We set up Wading Herons to make work more human and balanced. Having come from big organisations and seen a real need for happier, less stressed and more effective workplaces, we’re helping organisations to imagine better ways of working. We’re pulling together ideas from outside the typical corporate playbook to introduce new perspectives. I’ve experienced burnout myself and seen it impact colleagues, friends and loved ones. As a dad I didn’t want my son to have to put up with the same stress and outdated ways of working.

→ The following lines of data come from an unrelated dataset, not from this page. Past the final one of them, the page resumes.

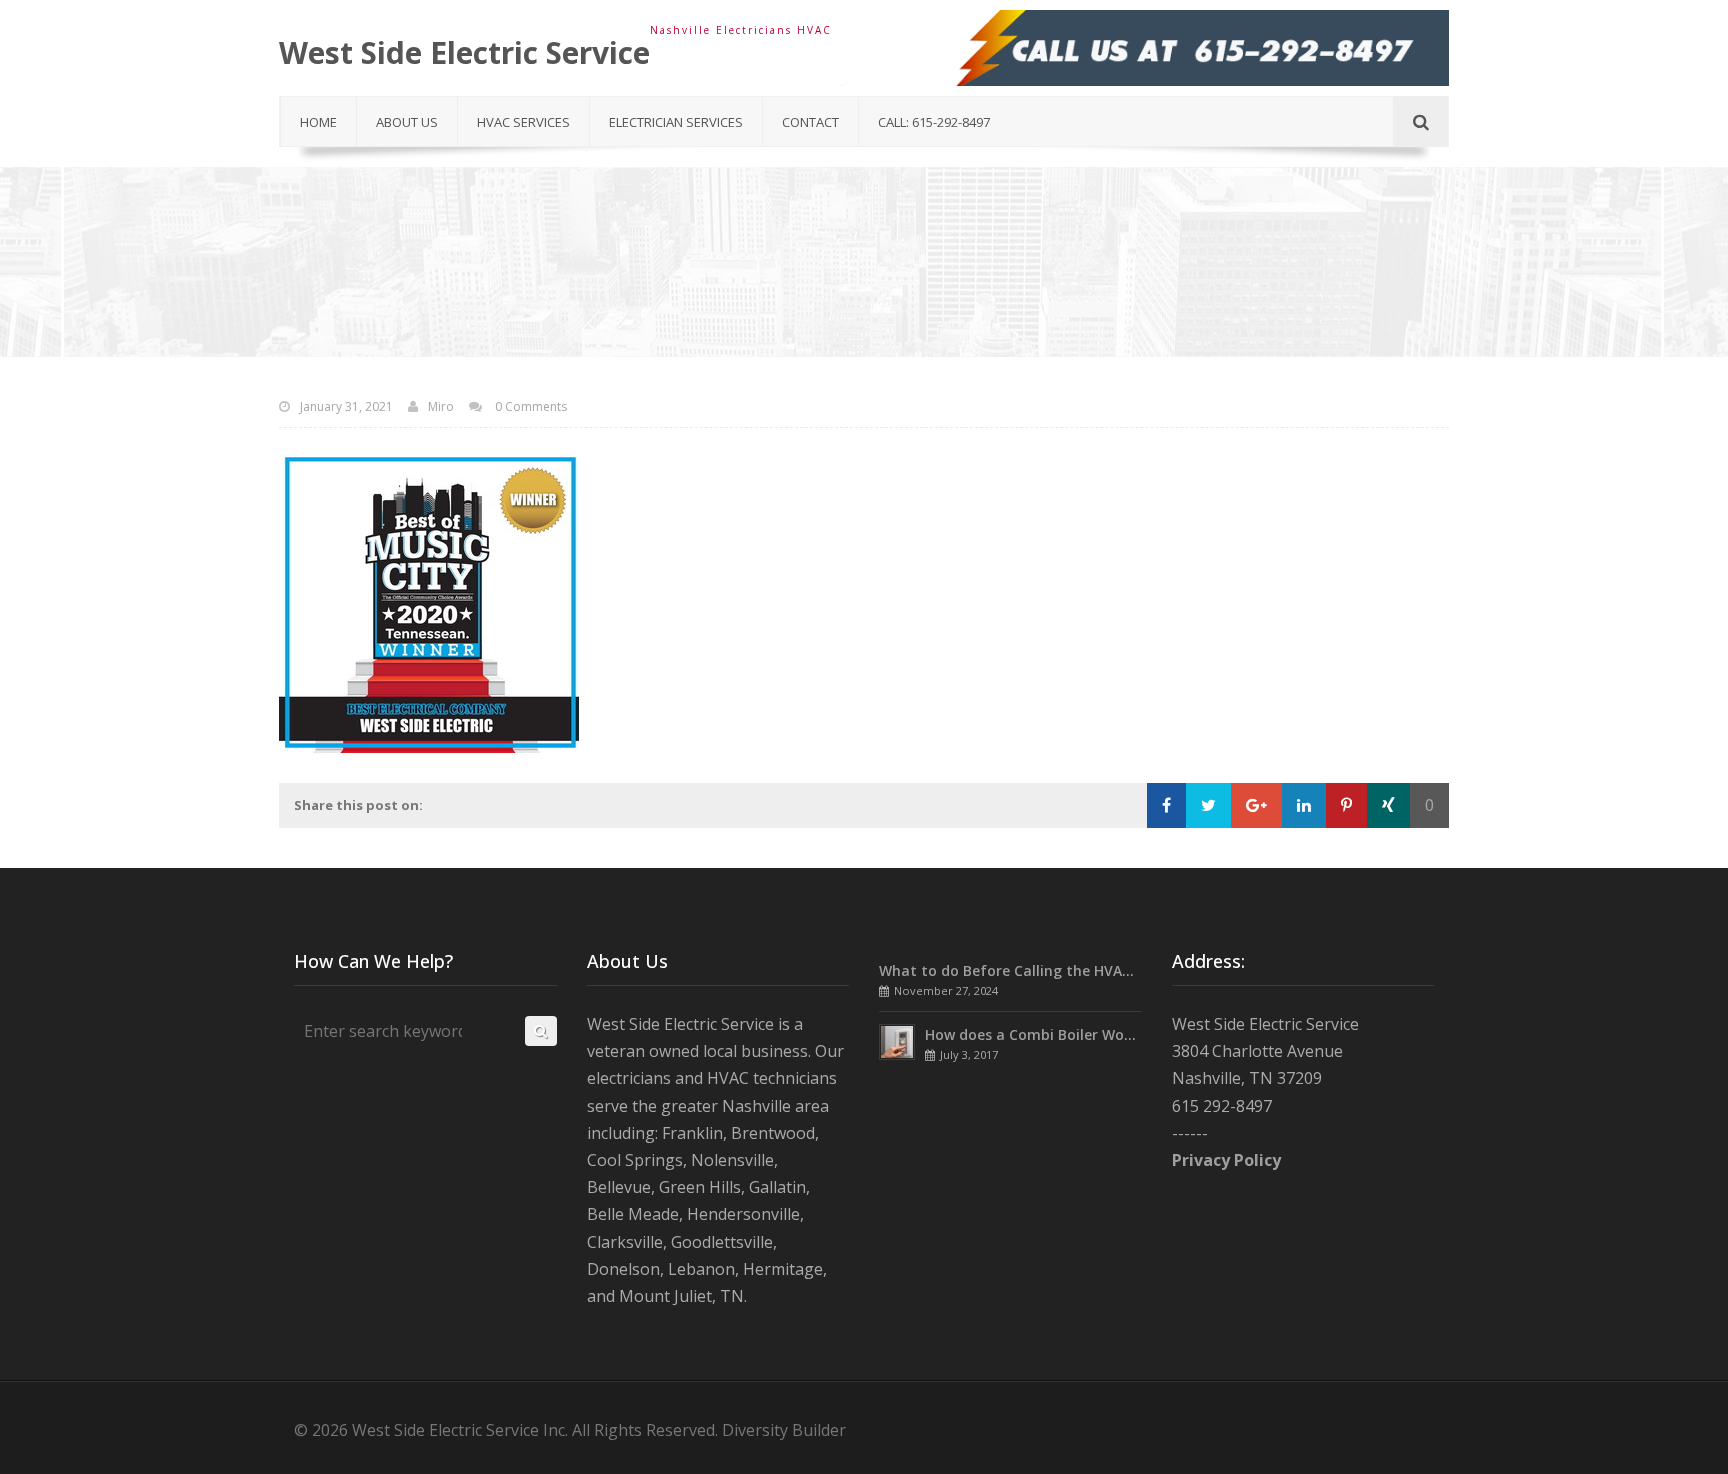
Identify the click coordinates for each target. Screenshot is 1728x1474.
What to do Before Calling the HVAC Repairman (1045, 970)
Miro (441, 406)
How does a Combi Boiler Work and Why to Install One (1114, 1034)
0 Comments (529, 406)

Modern businesses know that the 9-5 and a daily commute is now a thing of the past. To keep the best talent, companies are essentially having to invert the old model where employees might work from home one day a week. They’re having to get really creative about how to engage teams and build loyalty and engagement. Days in the office need to be worth it – and more human experiences than they often were previously – to ensure people feel valued and listened to.
Such a radical change isn’t easy and organisations are having to rapidly reassess how they relate to their people. The tyranny of the office has been overturned and we know that our people can be trusted. Great Place to Work surveyed 800,000 employees and found stable or increased productivity after employees started working from home.

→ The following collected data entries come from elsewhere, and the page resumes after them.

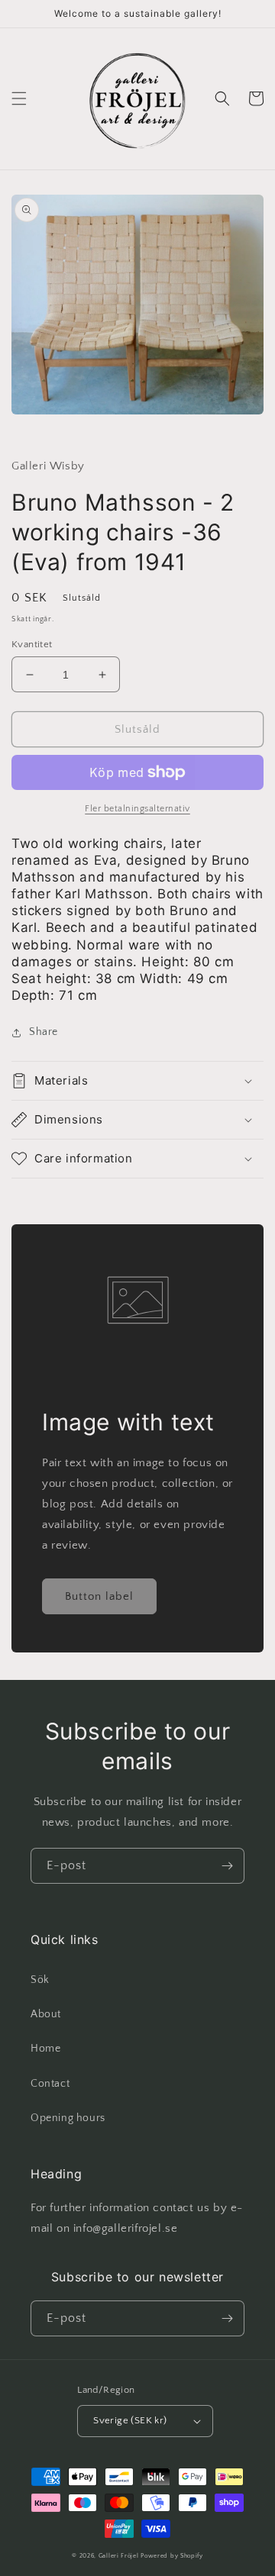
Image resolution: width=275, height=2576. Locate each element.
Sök (40, 1980)
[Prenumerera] (227, 1866)
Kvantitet (32, 644)
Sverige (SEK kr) (130, 2420)
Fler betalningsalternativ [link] (137, 809)
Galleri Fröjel (119, 2555)
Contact (50, 2084)
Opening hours (68, 2118)
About (46, 2014)
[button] (19, 98)
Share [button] (43, 1032)
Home (45, 2048)
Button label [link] (99, 1596)
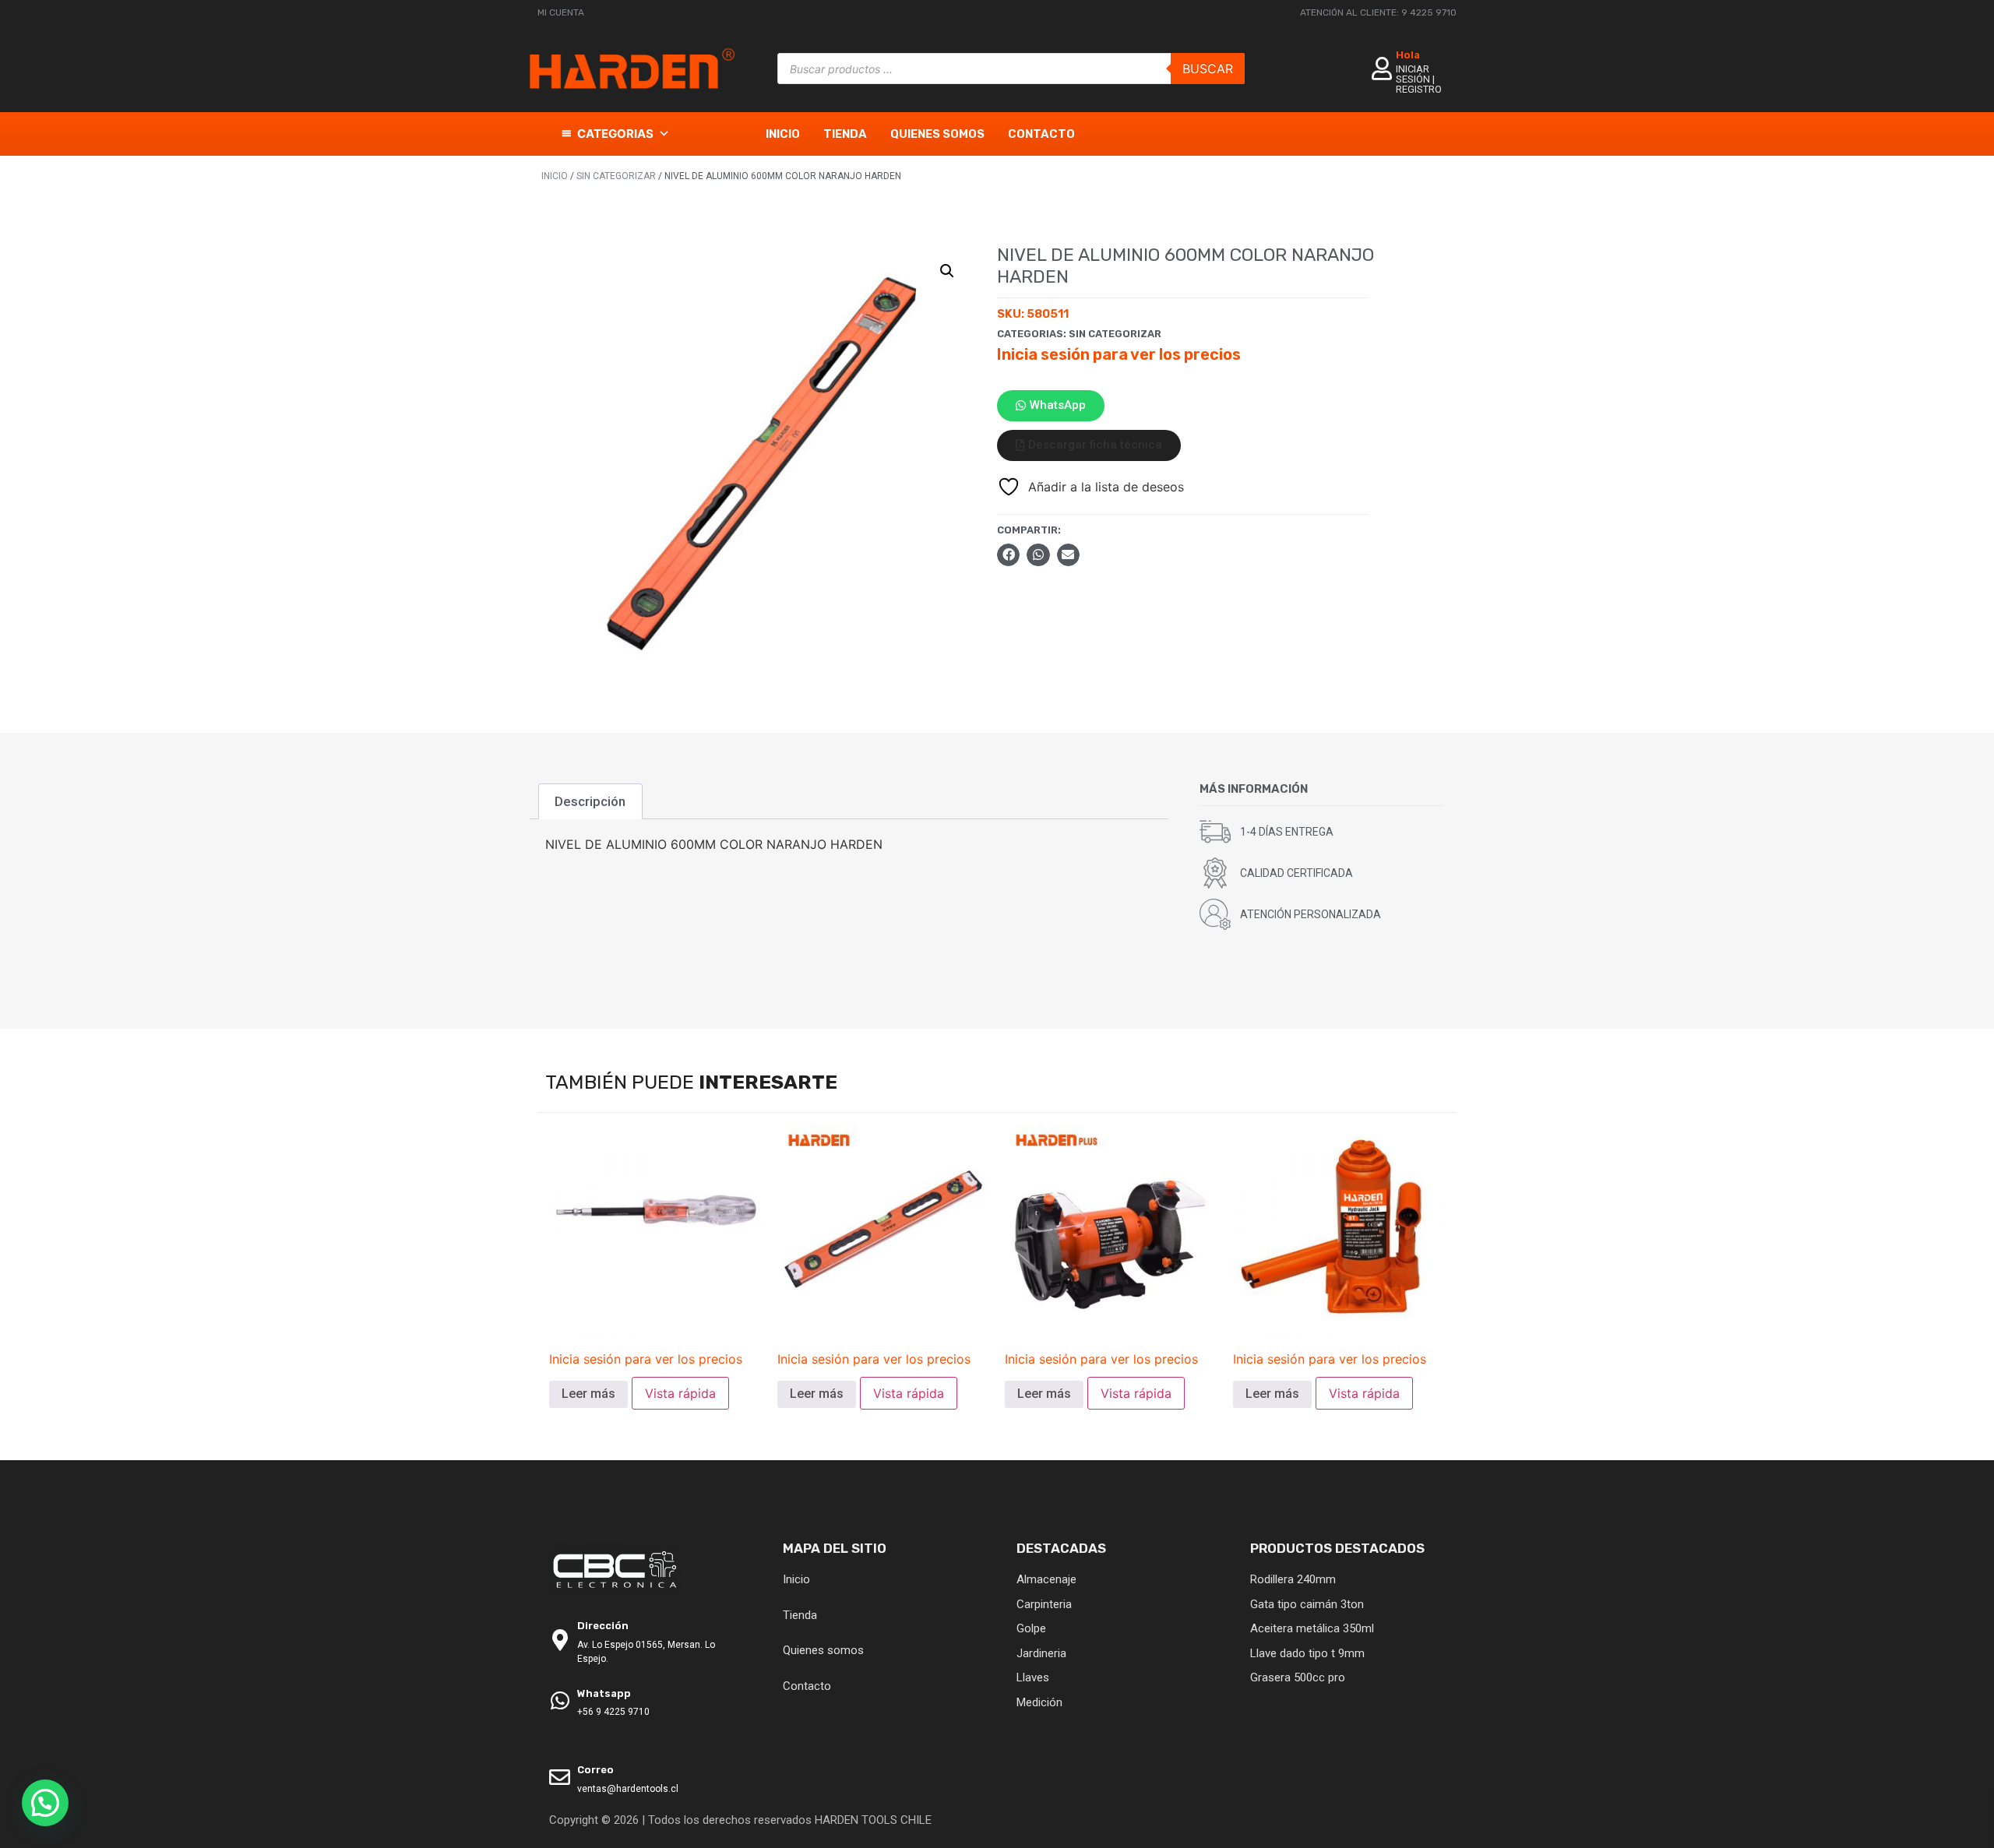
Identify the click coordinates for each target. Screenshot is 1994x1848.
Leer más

Unplugging and time for self-care and fun is absolutely vital to ensure employees get the right balance at work. Time to switch off is essential if we want creative, innovative and happy individuals and teams. In a world where machines are increasingly replacing humans at work, humans need to use all of our unique strengths that technology can’t replicate!
Three Practical Steps you can take at work:
- Build in time for self-care during the working-week. Take time to eat properly and step away from your computer regularly. Get some fresh air!
- Digital Switch off. Make sure you’re not checking your emails and your phone after working hours or at the weekends (unless something really is an emergency!)
- Share with a friend. Find a colleague, friend or loved one who you can check in with regularly to support each other, share problems and how you’re feeling.